- _Entries provided_:
▬▬▬

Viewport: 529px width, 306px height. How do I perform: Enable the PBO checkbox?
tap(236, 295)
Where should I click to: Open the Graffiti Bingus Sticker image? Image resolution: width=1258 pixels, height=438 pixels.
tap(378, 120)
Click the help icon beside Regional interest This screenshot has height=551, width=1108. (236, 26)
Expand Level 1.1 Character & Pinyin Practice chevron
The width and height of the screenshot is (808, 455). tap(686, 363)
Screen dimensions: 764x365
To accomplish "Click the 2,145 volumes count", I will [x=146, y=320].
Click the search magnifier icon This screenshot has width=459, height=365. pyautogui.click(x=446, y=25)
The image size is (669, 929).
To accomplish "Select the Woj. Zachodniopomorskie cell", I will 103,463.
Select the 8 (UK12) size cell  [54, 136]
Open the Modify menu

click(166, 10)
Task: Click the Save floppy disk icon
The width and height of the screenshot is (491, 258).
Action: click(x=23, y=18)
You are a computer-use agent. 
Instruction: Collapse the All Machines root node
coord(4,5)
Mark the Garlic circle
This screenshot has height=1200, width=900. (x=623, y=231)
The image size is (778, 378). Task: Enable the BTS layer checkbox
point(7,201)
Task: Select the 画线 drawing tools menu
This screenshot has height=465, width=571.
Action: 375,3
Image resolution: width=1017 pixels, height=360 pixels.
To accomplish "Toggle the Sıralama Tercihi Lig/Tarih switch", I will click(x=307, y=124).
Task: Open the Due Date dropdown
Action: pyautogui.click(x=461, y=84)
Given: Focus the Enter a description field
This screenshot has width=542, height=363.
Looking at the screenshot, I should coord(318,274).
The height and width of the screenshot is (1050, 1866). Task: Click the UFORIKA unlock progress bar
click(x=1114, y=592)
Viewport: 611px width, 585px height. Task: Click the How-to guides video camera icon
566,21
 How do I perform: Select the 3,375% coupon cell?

▬▬▬

- _Goal of the exercise_: All of the records above should be repeated exactly.

- _Written reply_:
Viewport: 529px width, 306px height. How do I perform: Enable the PBO checkbox?
tap(236, 295)
Where should I click to: Open the Graffiti Bingus Sticker image? Image resolution: width=1258 pixels, height=438 pixels.
tap(378, 120)
Click the help icon beside Regional interest This screenshot has height=551, width=1108. (236, 26)
Expand Level 1.1 Character & Pinyin Practice chevron
The width and height of the screenshot is (808, 455). tap(686, 363)
Screen dimensions: 764x365
To accomplish "Click the 2,145 volumes count", I will [x=146, y=320].
Click the search magnifier icon This screenshot has width=459, height=365. pyautogui.click(x=446, y=25)
The image size is (669, 929).
To accomplish "Select the Woj. Zachodniopomorskie cell", I will 103,463.
Select the 8 (UK12) size cell  [54, 136]
Open the Modify menu

click(166, 10)
Task: Click the Save floppy disk icon
The width and height of the screenshot is (491, 258).
Action: click(x=23, y=18)
You are a computer-use agent. 
Instruction: Collapse the All Machines root node
coord(4,5)
Mark the Garlic circle
This screenshot has height=1200, width=900. (x=623, y=231)
The image size is (778, 378). Task: Enable the BTS layer checkbox
point(7,201)
Task: Select the 画线 drawing tools menu
This screenshot has height=465, width=571.
Action: 375,3
Image resolution: width=1017 pixels, height=360 pixels.
To accomplish "Toggle the Sıralama Tercihi Lig/Tarih switch", I will click(x=307, y=124).
Task: Open the Due Date dropdown
Action: pyautogui.click(x=461, y=84)
Given: Focus the Enter a description field
This screenshot has width=542, height=363.
Looking at the screenshot, I should coord(318,274).
The height and width of the screenshot is (1050, 1866). Task: Click the UFORIKA unlock progress bar
click(x=1114, y=592)
Viewport: 611px width, 585px height. Task: Click the How-to guides video camera icon
566,21
 How do I perform: Select the 3,375% coupon cell?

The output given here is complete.